● **Exercise**
Format the material from the line containing "Given: Select the Scan & Pay heading" through the line containing "Looking at the", inclusive, as a JSON list of strings with one string per line, leaving out blank lines and pictures.

● **Material for this task**

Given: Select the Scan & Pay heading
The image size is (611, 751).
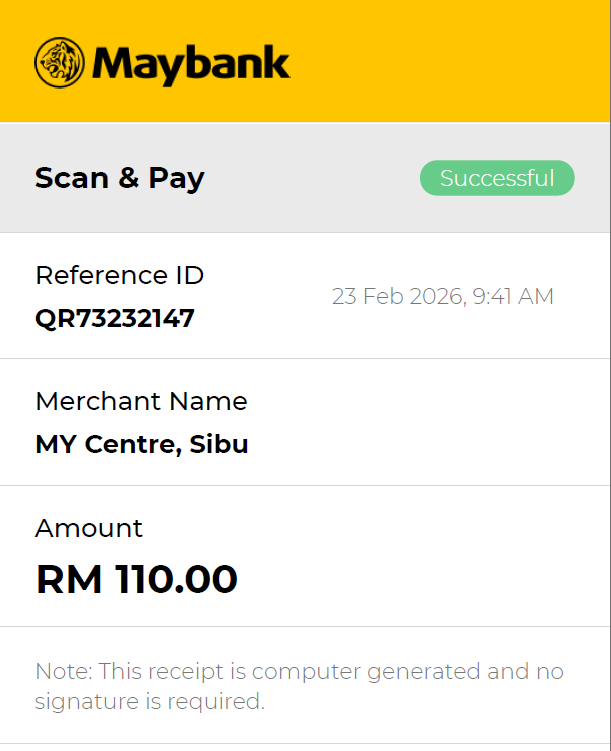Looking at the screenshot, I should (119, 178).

---

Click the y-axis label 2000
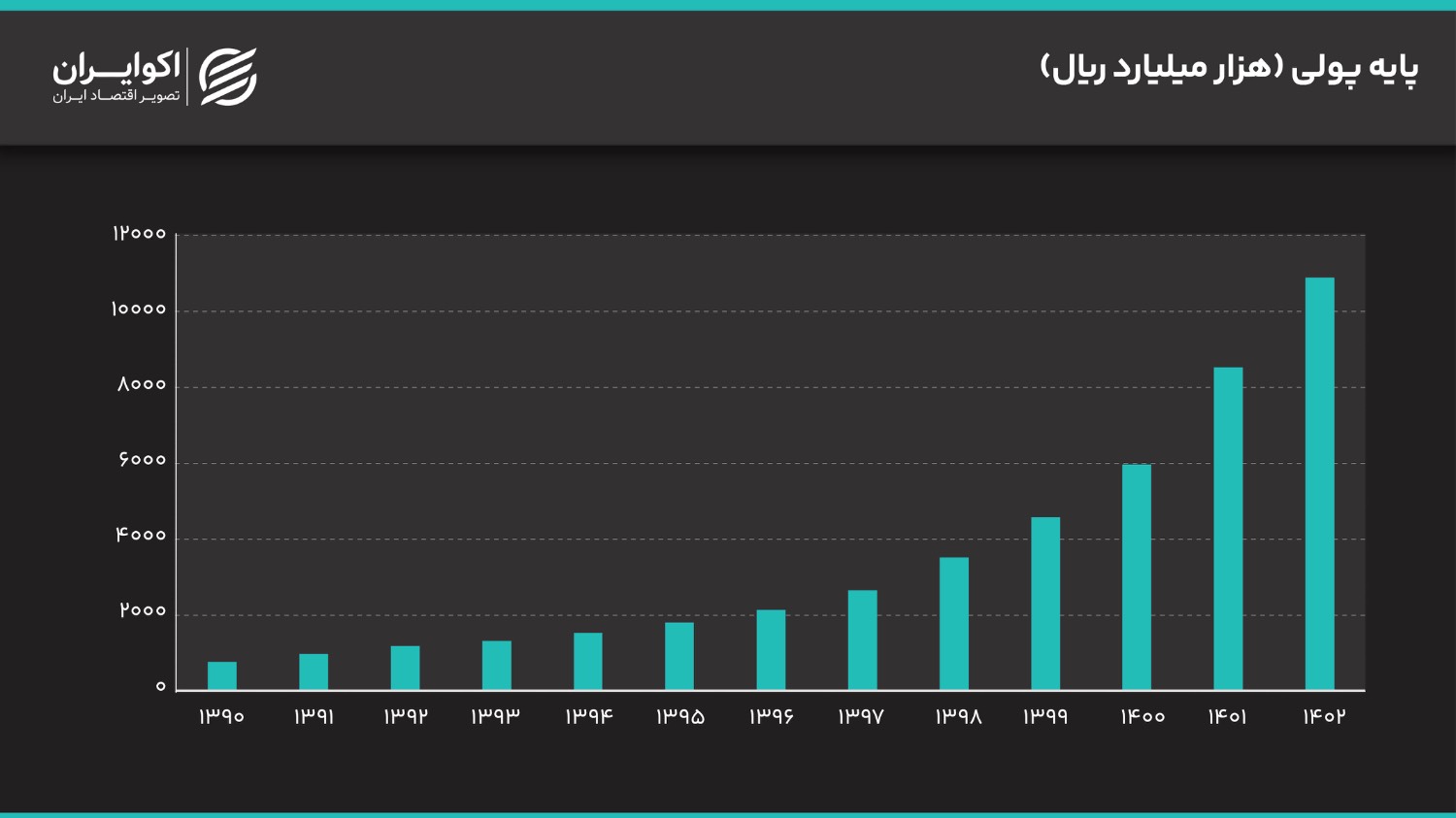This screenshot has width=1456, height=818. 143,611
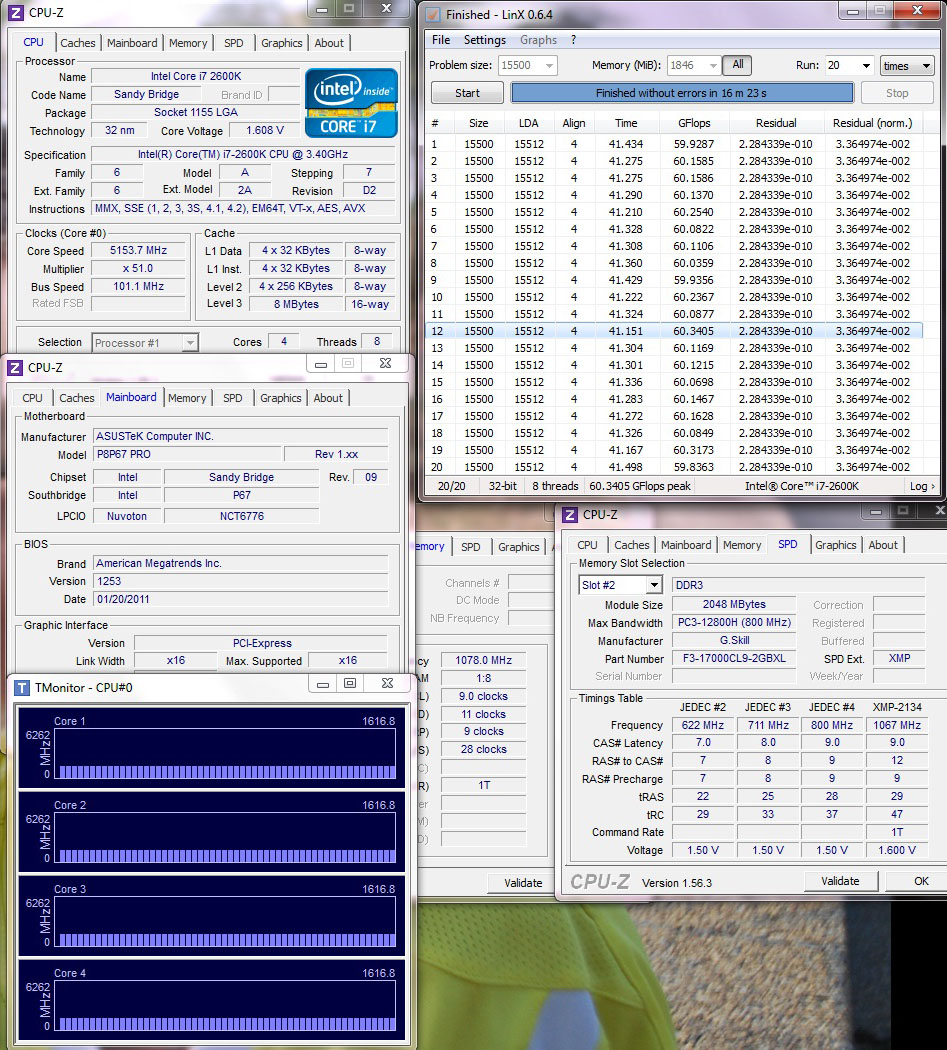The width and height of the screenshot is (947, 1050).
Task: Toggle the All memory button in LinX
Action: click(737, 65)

● **Response to this exercise**
[
  "Given: Select the Scan & Pay heading",
  "The image size is (611, 751).",
  "Looking at the screenshot, I should (119, 178)."
]